◆ WHAT IS BEING ASKED: From the entries below, copy every line that has the word "оградительный".

*** ENTRIES SHOWN ***

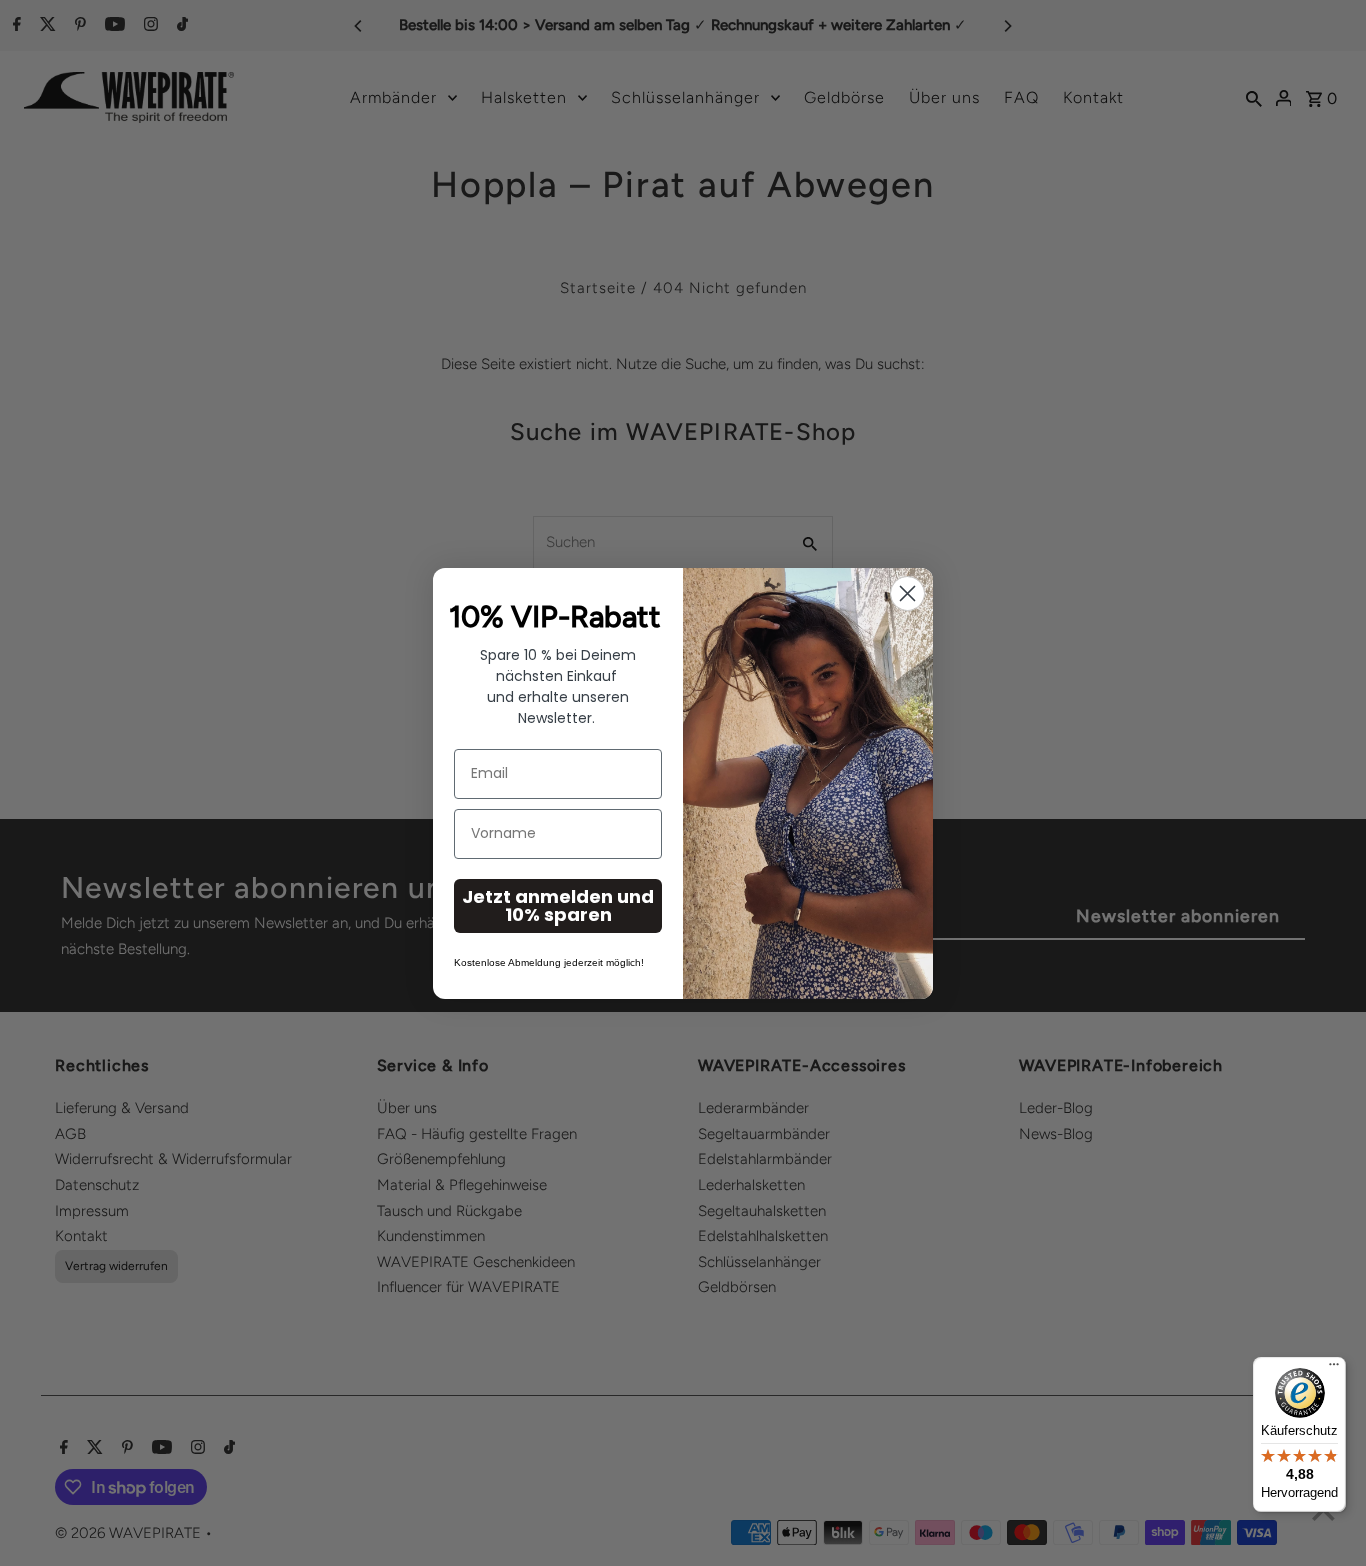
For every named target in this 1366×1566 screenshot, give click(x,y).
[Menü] (1334, 1369)
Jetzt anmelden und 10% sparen (558, 905)
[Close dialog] (907, 593)
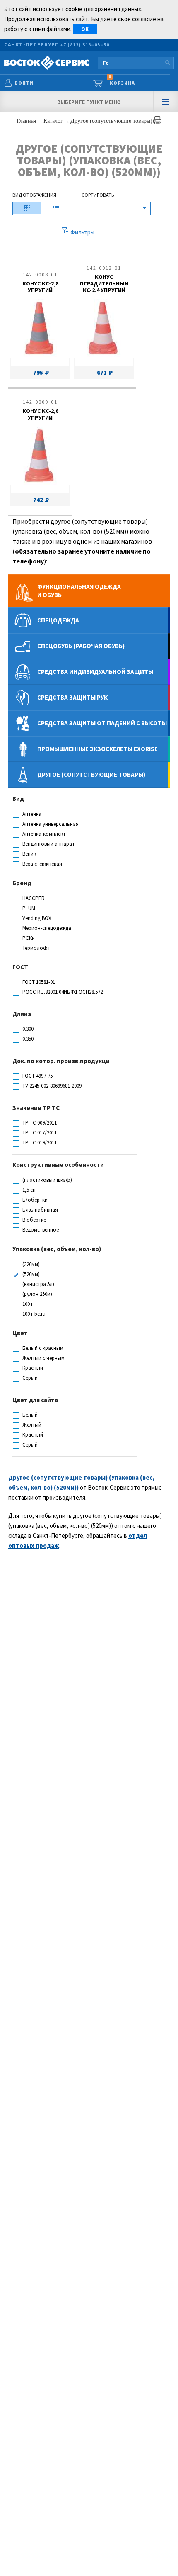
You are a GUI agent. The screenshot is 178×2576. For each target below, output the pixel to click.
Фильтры (82, 232)
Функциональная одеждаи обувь (79, 591)
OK (85, 29)
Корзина (121, 80)
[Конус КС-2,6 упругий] (39, 457)
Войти (24, 83)
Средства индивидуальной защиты (95, 672)
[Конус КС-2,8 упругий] (39, 329)
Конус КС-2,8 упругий (40, 287)
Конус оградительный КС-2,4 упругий (103, 283)
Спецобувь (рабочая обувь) (81, 646)
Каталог (54, 121)
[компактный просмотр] (56, 208)
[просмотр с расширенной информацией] (27, 208)
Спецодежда (58, 620)
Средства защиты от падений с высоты (102, 723)
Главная (27, 121)
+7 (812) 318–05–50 (84, 44)
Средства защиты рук (72, 697)
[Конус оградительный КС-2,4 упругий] (103, 329)
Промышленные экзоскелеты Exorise (97, 749)
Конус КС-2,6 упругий (40, 414)
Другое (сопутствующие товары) (111, 121)
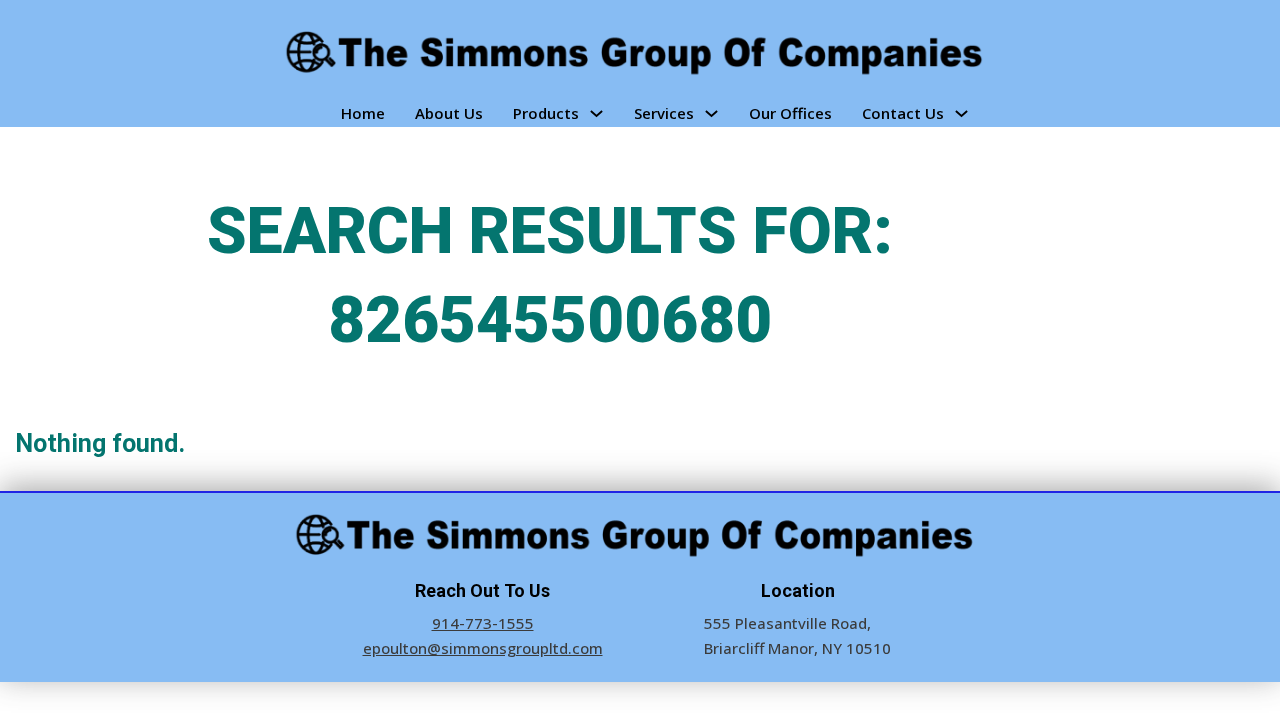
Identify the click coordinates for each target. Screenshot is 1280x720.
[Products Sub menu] (596, 113)
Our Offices (790, 113)
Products (546, 113)
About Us (449, 113)
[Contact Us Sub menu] (961, 113)
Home (363, 113)
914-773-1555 (483, 623)
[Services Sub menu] (711, 113)
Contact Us (903, 113)
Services (664, 113)
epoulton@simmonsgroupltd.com (483, 648)
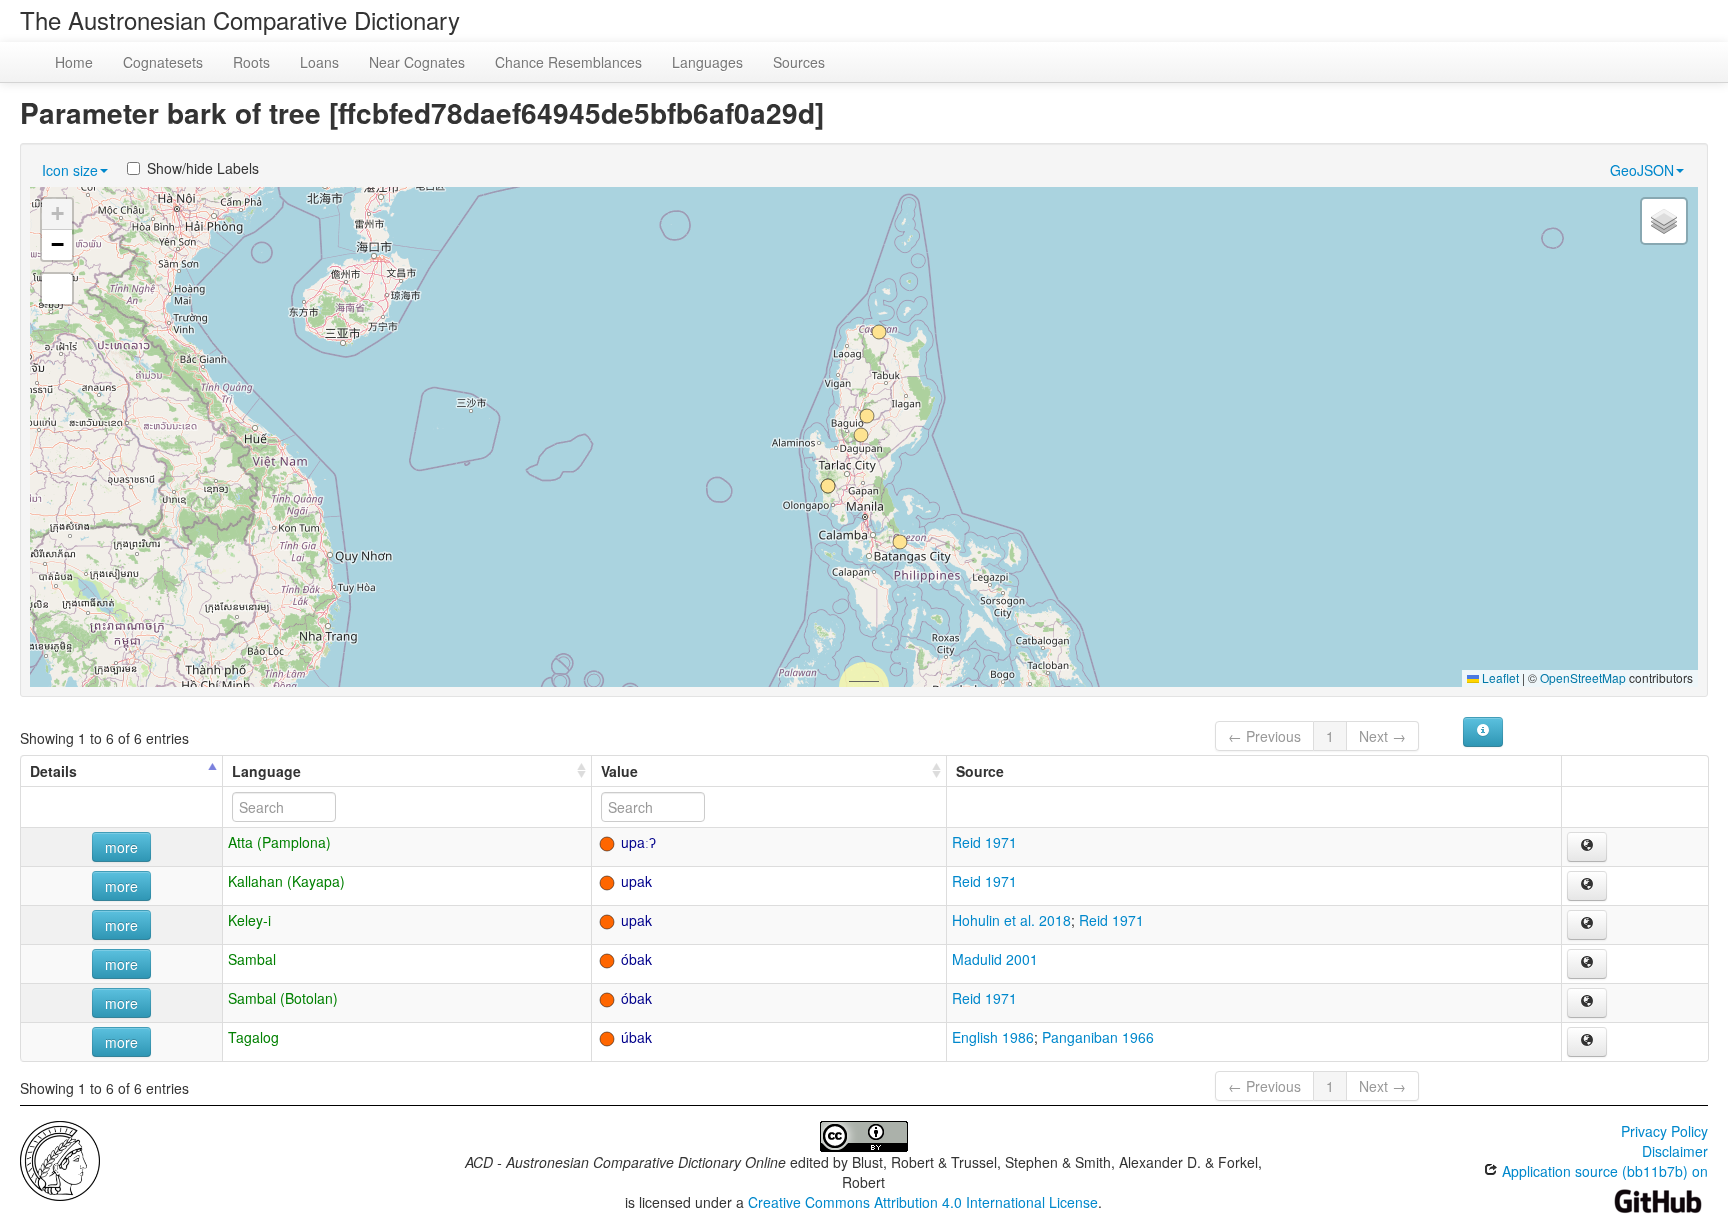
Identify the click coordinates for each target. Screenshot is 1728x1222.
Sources (799, 62)
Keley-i (249, 920)
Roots (251, 62)
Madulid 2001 (995, 959)
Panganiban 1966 (1098, 1037)
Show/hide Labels (203, 168)
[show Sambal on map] (1587, 964)
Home (74, 62)
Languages (707, 62)
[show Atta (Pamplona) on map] (1587, 847)
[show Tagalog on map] (1587, 1042)
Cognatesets (163, 62)
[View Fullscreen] (57, 289)
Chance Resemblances (568, 62)
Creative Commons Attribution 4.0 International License (923, 1202)
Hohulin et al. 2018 (1011, 920)
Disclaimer (1675, 1151)
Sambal (252, 959)
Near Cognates (417, 62)
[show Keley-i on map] (1587, 925)
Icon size (70, 170)
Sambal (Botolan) (283, 998)
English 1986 (993, 1037)
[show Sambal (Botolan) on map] (1587, 1003)
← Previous (1264, 736)
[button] (879, 332)
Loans (319, 62)
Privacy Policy (1664, 1131)
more (121, 847)
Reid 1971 (984, 842)
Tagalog (253, 1037)
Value (619, 771)
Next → (1382, 736)
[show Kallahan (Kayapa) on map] (1587, 886)
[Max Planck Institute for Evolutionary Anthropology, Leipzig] (60, 1159)
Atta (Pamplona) (279, 842)
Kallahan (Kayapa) (286, 881)
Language (266, 771)
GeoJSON (1642, 170)
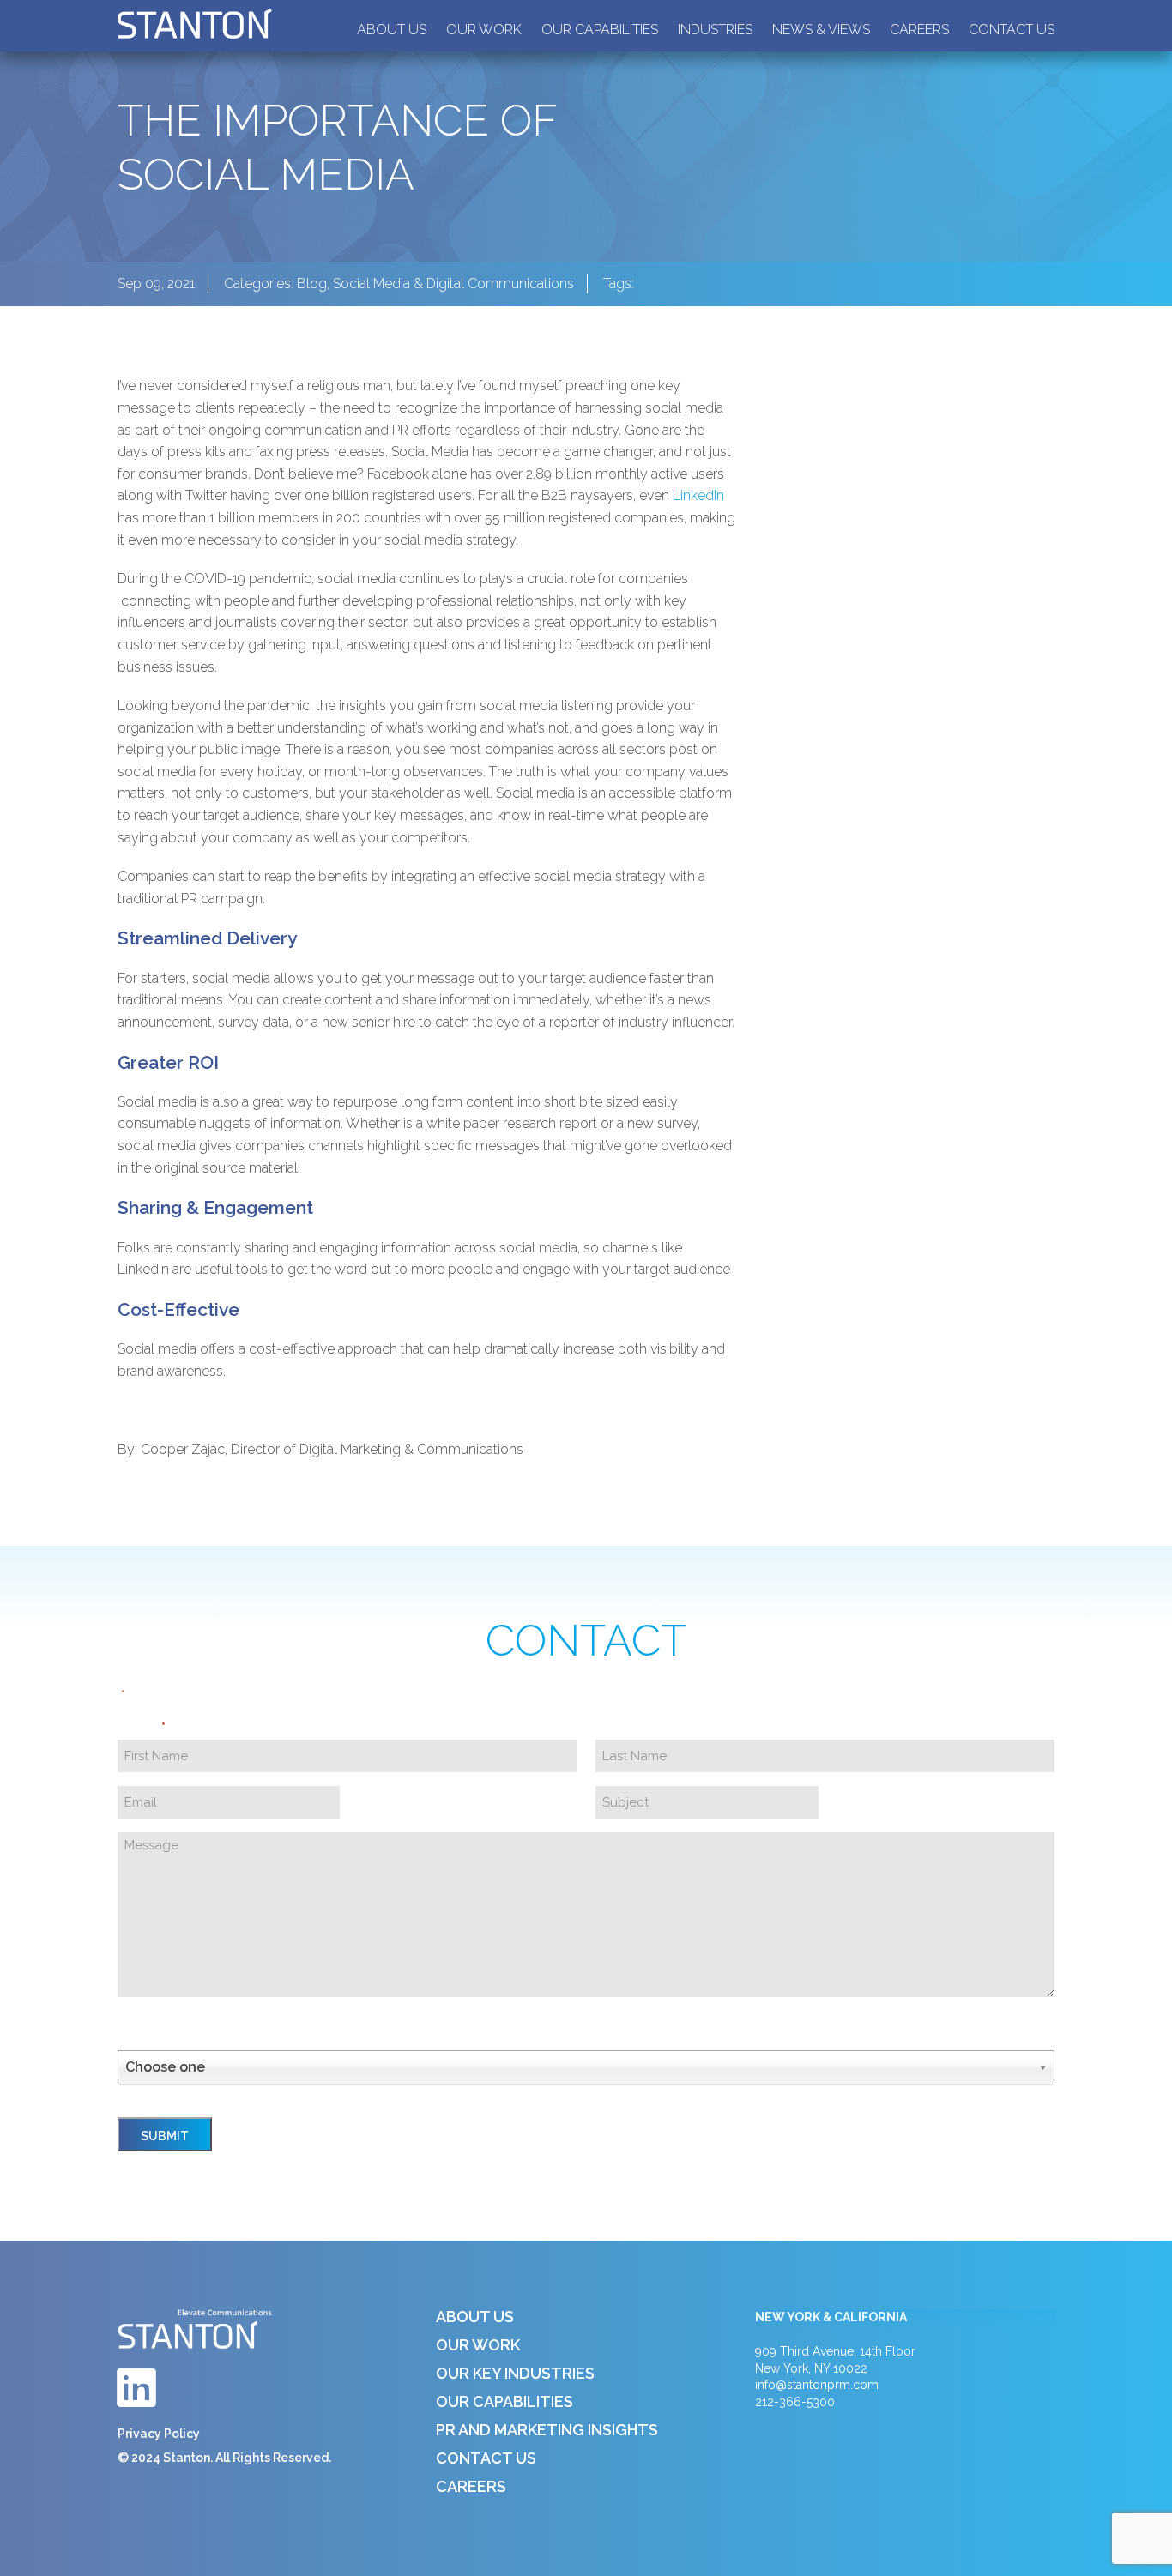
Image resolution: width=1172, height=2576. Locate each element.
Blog (312, 283)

*** End of ENTRIES SHOWN ***

◆ SOLVED PROBLEM:
Конус оградительный КС-2,4 упругий (103, 283)
[Конус оградительный КС-2,4 упругий] (103, 329)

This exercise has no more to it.